Day 12: Implementing Redis Protocol

Today we will implement RESP (REdis Serialization Protocol) in Nim. Hopefully you read Day 2 on bencode data format (encoding/parsing) because we will be using the same techniques.

RESP

From redis protocol page.

Redis clients communicate with the Redis server using a protocol called RESP (REdis Serialization Protocol). While the protocol was designed specifically for Redis, it can be used for other client-server software projects.

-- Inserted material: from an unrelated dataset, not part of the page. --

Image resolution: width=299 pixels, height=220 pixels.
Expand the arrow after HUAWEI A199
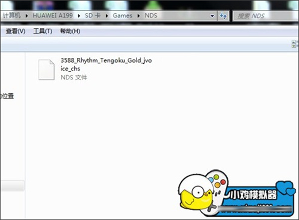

RESP is a compromise between the following things:

Simple to implement.
Fast to parse.
Human readable.
RESP can serialize different data types like integers, strings, arrays. There is also a specific type for errors. Requests are sent from the client to the Redis server as arrays of strings representing the arguments of the command to execute. Redis replies with a command-specific data type.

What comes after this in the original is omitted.